Exercise requirements:
Report each line of the records where "avatar" occurs.

%%

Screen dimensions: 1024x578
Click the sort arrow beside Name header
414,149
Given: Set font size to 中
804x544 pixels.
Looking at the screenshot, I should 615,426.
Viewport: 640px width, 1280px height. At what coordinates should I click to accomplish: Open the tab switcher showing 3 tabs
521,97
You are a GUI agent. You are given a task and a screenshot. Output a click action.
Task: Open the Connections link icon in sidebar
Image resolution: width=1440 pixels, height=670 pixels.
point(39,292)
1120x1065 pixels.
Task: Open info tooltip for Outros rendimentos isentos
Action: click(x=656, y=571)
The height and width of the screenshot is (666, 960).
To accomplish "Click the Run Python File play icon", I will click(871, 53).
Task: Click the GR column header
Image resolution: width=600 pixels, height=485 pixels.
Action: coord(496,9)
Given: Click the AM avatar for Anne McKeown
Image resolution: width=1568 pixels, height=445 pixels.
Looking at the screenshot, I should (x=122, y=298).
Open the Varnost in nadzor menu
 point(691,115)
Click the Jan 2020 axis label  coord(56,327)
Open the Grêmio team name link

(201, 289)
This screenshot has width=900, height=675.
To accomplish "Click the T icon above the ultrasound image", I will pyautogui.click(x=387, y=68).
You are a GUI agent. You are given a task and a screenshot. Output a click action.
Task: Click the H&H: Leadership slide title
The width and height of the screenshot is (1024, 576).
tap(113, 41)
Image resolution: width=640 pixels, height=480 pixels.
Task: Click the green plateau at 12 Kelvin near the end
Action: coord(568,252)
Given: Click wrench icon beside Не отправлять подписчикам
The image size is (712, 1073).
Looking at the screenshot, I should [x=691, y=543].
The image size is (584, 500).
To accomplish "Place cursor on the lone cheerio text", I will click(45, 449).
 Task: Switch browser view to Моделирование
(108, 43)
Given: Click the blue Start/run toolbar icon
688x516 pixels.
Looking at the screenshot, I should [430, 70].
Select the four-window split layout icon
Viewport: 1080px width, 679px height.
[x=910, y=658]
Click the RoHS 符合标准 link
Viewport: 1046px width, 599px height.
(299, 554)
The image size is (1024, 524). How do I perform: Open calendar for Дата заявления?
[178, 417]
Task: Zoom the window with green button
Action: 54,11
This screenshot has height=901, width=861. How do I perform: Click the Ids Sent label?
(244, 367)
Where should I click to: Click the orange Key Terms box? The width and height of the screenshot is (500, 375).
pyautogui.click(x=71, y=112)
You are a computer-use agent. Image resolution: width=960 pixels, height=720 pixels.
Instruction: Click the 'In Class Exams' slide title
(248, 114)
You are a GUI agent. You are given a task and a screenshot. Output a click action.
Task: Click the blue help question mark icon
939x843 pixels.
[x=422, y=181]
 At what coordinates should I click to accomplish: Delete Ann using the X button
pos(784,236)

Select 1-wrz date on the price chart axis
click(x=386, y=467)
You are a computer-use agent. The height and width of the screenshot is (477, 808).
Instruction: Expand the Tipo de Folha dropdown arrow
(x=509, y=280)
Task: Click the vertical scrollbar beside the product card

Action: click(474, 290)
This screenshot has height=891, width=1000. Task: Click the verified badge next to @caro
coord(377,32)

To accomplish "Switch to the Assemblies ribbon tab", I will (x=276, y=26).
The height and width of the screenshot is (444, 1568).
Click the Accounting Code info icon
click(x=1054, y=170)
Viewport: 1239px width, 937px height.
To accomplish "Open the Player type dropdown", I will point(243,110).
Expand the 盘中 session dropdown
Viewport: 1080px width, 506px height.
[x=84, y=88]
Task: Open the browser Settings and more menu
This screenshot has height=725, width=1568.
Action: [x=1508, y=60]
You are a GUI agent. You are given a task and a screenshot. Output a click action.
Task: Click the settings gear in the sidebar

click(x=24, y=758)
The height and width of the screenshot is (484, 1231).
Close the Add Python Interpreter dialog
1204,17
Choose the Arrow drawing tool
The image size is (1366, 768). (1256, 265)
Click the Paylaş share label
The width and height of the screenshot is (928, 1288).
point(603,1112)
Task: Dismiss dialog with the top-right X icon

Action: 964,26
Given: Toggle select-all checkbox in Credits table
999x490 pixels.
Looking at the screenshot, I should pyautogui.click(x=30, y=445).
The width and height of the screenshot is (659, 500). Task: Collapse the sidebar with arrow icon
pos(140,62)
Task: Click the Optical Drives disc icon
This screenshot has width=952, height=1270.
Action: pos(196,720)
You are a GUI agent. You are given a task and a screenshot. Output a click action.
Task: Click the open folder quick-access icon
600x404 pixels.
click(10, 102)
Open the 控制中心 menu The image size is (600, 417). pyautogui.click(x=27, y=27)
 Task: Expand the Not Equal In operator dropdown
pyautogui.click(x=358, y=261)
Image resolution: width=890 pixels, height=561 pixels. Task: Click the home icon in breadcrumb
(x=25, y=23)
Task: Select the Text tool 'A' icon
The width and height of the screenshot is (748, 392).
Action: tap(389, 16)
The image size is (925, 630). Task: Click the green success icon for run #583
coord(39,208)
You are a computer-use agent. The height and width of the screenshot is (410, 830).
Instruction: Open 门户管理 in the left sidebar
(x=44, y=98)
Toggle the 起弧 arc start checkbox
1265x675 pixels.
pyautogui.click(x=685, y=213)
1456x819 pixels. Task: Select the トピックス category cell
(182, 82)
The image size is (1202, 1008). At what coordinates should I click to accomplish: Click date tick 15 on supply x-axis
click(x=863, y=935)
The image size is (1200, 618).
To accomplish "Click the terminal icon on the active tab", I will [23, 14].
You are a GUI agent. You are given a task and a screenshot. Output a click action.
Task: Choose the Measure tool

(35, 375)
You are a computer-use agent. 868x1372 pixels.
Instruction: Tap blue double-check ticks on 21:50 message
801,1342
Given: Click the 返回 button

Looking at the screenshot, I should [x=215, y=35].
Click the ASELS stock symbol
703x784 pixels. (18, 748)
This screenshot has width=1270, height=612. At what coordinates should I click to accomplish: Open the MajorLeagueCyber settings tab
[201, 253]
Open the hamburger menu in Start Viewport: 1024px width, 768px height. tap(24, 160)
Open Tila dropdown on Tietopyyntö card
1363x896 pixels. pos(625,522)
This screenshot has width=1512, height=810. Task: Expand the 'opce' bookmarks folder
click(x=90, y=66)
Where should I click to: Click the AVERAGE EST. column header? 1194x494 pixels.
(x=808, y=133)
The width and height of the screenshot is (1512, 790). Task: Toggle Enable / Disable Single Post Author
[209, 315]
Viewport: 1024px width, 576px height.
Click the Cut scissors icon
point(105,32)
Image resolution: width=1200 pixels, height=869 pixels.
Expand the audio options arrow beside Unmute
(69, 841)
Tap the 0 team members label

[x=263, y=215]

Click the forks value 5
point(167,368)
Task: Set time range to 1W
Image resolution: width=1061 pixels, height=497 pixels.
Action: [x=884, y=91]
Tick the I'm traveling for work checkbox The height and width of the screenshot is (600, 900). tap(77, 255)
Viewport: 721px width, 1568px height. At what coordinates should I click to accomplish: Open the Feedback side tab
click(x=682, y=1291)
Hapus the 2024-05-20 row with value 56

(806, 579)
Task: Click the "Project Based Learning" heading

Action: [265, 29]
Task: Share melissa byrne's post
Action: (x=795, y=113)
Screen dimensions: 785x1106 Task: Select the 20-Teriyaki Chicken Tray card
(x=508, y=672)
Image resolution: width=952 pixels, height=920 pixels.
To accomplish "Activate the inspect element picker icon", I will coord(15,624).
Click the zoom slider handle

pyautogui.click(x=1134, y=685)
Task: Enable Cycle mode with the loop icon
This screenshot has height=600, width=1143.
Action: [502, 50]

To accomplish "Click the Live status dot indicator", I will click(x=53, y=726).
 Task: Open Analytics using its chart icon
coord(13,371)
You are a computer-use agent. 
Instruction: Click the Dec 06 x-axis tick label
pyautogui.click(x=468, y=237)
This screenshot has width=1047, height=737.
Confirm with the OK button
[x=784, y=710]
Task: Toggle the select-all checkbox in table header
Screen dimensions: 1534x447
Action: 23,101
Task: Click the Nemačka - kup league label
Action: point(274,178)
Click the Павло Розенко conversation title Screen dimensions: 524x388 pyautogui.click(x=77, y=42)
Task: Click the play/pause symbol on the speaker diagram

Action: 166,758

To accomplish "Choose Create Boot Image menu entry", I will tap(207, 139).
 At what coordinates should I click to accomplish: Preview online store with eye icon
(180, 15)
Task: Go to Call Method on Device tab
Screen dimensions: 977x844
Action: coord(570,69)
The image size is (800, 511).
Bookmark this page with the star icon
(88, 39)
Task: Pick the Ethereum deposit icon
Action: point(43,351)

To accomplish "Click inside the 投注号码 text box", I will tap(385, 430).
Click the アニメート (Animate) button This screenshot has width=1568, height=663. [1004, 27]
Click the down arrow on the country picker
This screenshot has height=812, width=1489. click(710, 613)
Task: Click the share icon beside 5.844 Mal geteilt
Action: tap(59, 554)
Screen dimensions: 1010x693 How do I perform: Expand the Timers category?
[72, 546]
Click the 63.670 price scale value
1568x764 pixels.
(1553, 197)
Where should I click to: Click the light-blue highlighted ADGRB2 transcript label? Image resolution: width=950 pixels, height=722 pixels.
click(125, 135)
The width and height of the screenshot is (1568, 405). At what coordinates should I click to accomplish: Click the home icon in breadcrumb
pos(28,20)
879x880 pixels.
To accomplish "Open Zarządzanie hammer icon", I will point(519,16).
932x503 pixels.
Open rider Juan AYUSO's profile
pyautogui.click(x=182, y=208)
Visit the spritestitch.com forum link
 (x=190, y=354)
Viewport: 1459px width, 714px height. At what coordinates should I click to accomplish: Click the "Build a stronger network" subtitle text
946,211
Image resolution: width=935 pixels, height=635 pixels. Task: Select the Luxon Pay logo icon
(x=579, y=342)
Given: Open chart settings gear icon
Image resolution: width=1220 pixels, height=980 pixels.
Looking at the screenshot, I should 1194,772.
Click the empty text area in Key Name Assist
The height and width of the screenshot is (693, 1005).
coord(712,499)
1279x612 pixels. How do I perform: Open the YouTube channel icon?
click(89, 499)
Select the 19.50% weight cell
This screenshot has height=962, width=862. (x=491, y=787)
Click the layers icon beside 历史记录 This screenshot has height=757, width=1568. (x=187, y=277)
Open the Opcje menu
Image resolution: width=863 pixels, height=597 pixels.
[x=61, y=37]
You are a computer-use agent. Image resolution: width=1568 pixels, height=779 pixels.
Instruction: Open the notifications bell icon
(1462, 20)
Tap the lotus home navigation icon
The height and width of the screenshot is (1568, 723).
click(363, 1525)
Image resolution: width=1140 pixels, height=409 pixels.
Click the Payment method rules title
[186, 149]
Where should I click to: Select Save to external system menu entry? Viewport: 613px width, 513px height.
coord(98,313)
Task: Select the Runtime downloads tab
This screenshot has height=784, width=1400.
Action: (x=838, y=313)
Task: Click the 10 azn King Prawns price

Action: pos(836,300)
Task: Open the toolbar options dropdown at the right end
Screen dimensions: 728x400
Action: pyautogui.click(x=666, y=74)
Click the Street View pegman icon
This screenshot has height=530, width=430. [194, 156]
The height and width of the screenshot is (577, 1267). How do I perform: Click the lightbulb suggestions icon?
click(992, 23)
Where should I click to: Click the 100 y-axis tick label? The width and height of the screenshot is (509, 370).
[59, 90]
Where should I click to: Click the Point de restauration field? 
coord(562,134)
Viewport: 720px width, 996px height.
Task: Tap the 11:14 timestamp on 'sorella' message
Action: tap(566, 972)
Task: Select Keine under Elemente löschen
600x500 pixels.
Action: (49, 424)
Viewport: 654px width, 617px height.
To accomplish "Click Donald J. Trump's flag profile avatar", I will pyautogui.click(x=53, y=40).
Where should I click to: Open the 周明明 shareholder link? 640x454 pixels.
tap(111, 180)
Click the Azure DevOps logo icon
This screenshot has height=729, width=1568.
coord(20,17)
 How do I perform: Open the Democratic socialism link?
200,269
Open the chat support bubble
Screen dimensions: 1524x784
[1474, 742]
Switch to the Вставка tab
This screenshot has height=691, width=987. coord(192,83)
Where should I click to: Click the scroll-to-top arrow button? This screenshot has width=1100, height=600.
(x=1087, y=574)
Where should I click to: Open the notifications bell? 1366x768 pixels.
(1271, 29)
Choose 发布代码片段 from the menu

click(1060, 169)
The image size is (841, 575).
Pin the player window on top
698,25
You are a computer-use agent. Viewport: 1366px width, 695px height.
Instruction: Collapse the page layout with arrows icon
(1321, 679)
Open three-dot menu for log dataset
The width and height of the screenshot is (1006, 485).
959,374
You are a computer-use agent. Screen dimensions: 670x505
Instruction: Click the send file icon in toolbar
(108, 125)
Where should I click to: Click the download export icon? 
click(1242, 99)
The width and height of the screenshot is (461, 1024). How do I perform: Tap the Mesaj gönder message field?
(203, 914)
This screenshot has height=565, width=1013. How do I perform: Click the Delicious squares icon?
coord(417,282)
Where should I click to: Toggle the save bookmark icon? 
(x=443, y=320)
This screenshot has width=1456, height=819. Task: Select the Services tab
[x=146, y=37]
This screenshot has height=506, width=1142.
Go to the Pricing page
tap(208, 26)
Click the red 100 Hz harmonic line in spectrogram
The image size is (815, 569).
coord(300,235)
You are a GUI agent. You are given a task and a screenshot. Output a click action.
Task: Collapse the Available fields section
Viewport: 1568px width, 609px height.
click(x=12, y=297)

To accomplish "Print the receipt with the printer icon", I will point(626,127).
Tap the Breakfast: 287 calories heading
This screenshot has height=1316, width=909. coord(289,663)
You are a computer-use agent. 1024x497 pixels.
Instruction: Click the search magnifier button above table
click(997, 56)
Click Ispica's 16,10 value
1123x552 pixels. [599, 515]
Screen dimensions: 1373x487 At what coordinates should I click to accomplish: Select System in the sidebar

%%

Response to this exercise:
Given: Click the AM avatar for Anne McKeown
To accomplish "Click Donald J. Trump's flag profile avatar", I will pyautogui.click(x=53, y=40).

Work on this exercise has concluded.